▸ Text under study
┌────────

On my second day of the work week, I was assigned to another early shift with Ranger Malionek. We began our shift by checking all of the beaches in the Hatteras District, and surveying the park for any overnight problems. During one of our trips to the Ramp 43 ORV area, Ranger Malionek and I observed a vehicle driving erratically over the beach features at an unsafe speed. Upon investigation, the occupants of the vehicle admitted to operating the vehicle in a way that was dangerous to the surrounding public, and caused damage to the resource. As a result of our investigation, the vehicles ORV permit was revoked and the driver received a citation.

Later in the day, Ranger Malionek received a third party report of a disturbance on the beach involving a fisherman and neighboring beach goers. We responded to this report and talked to both parties in order to understand the situation. In sum, the reporting party was upset that a fisherman was engaging in fishing in the area of their beach set-up, and they were fearful that swimmers would get caught in the fishing line. After hearing both sides of the disagreement, it was clear that neither party needed to be removed from the area. Ranger Malionek explained that both parties had an equal right to use the beach, and gave them each the option of continuing their beach activities.

└────────

▸ Information given
┌────────

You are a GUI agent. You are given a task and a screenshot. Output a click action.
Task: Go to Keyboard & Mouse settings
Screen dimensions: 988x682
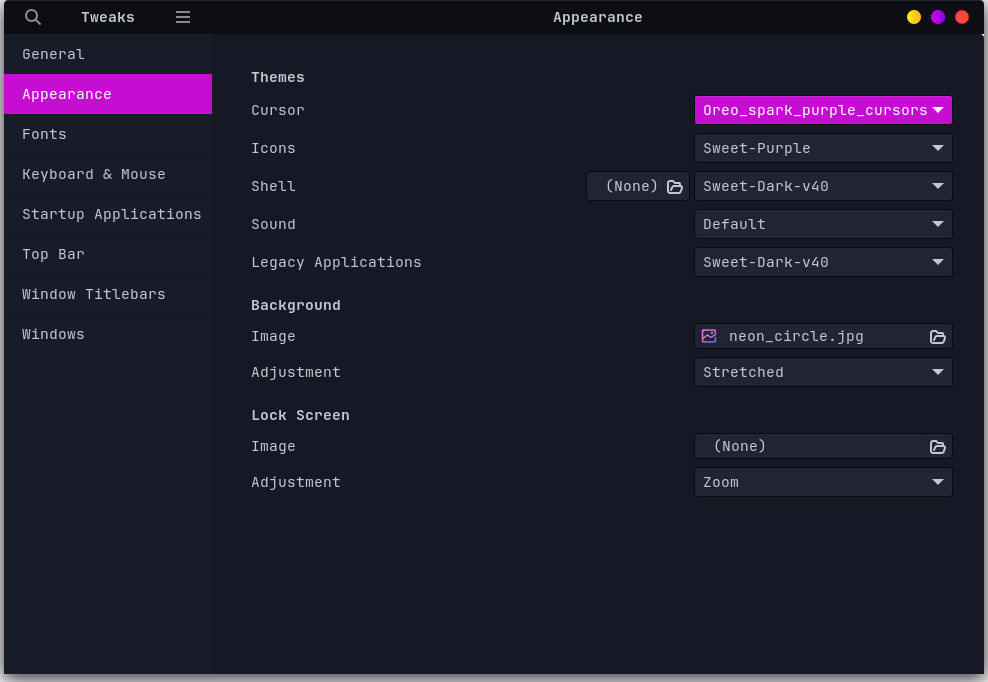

└────────
┌────────

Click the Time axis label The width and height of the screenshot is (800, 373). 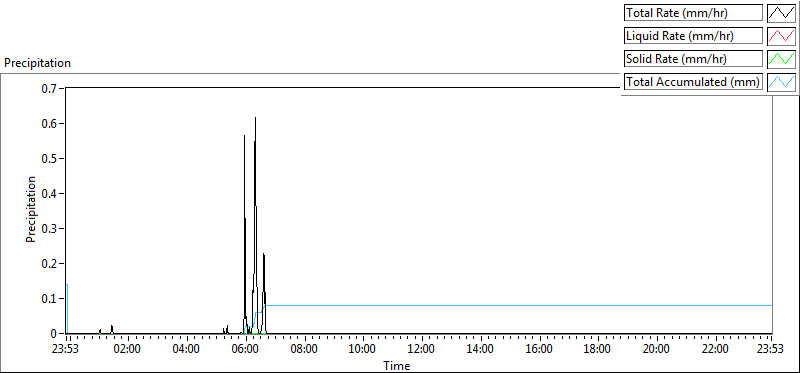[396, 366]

└────────
┌────────

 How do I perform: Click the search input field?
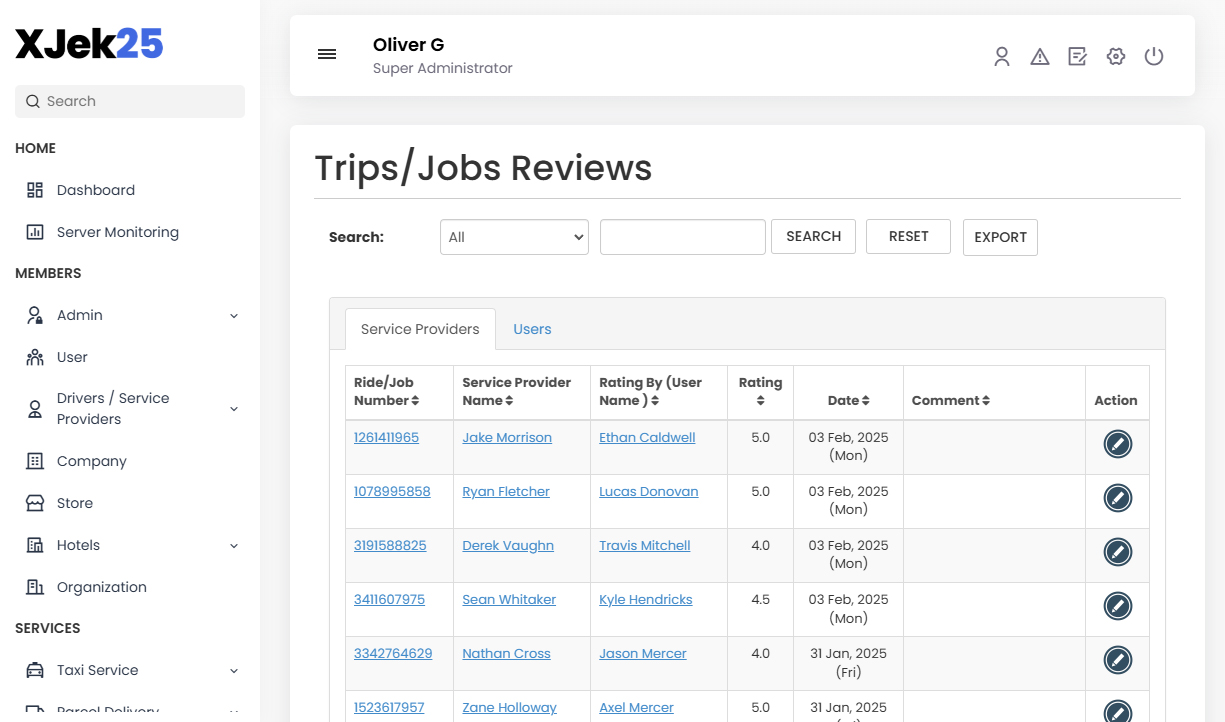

└────────

▸ Study questions
1/ Reproduce the ranger's account from "On my second" up to and including "received a citation.".
2/ In the ranger's account, which actions does Ranger Malionek perform alone, without the writer? List them.
The records stand apart from the ranger's account and are unrelated to it.

▸ Results of the exercise
1/
On my second day of the work week, I was assigned to another early shift with Ranger Malionek. We began our shift by checking all of the beaches in the Hatteras District, and surveying the park for any overnight problems. During one of our trips to the Ramp 43 ORV area, Ranger Malionek and I observed a vehicle driving erratically over the beach features at an unsafe speed. Upon investigation, the occupants of the vehicle admitted to operating the vehicle in a way that was dangerous to the surrounding public, and caused damage to the resource. As a result of our investigation, the vehicles ORV permit was revoked and the driver received a citation.

2/
- Received a third party report of a disturbance on the beach involving a fisherman and neighboring beach goers
- Explained that both parties had an equal right to use the beach
- Gave both parties the option of continuing their beach activities